### TEXT SEGMENT

Last May, the charges against Walker were dropped without prejudice — meaning he could face the same charges again. At the time, Jefferson Commonwealth Attorney Tom Wine cautioned that Walker’s case could be presented before a grand jury a second time.
Prosecutors moved to dismiss the charges last week.Steve Romines, Walker’s attorney, praised the prosectors for the move last week.
“After the worst year of [Walker’s] life, prosecutors have finally acknowledged that he did nothing wrong and acted in self-defense,” he told CBS News. “He looks forward to continuing the fight to hold the real wrongdoers accountable for the harm that they’ve caused. Both he, individually, and our community, as a whole, cannot begin the process of healing until that happens.”
In September, Walker sued the city and the police department, asserting that he is a victim of police misconduct. However, though the criminal charges against him have been dropped, he still faces a civil counterclaim filed by Mattingly, the Courier-Journal reports.
Walker’s lawyer says his client was used as a “scapegoat” to shield the officers who executed the botched raid that night.
“We believe the city used Kenneth as a pawn to cover up the events that took place on March 13, 2020, and further used him to cover up the deep-seated failures within the Louisville Metro Police Department,” Romines said in the statement. “It does not go unnoticed that neither the city nor the LMPD has apologized for using Kenneth as a scapegoat for an improper raid gone bad.”

### SOURCE MATERIAL
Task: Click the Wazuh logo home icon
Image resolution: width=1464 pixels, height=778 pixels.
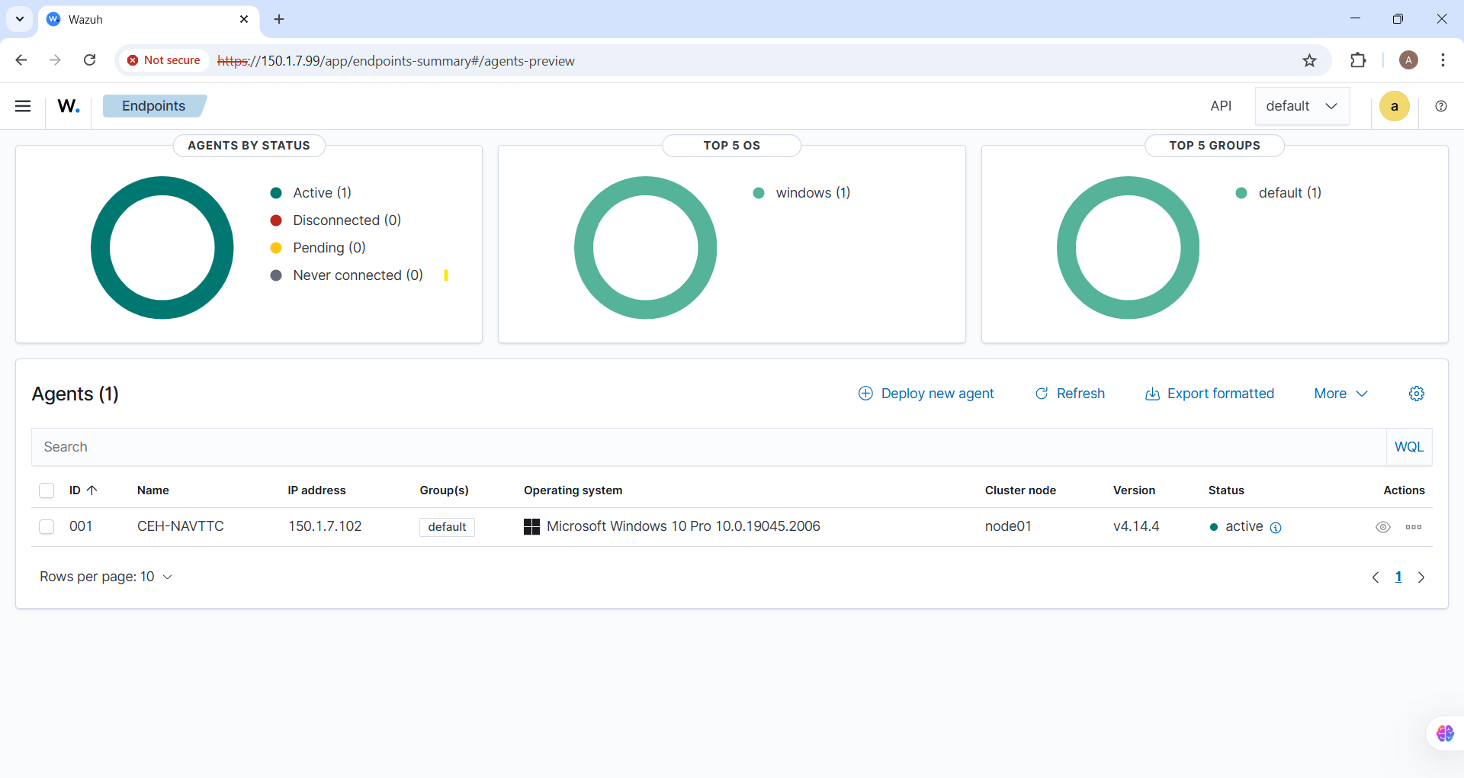Action: tap(69, 106)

### WHAT NEEDS TO BE DONE
Decide whether each statement agrees with the text about the charges against Walker, answering yes or no and quoting the words of the text that decide it. 1. The charges against Walker were dropped with prejudice. 2. Walker sued the city and the police department in September. 3. Walker no longer faces any legal claim. The material above is separate from the text about the charges against Walker.

### RESPONSE TO THE EXERCISE
1. No: "the charges against Walker were dropped without prejudice"
2. Yes: "In September, Walker sued the city and the police department"
3. No: "he still faces a civil counterclaim filed by Mattingly"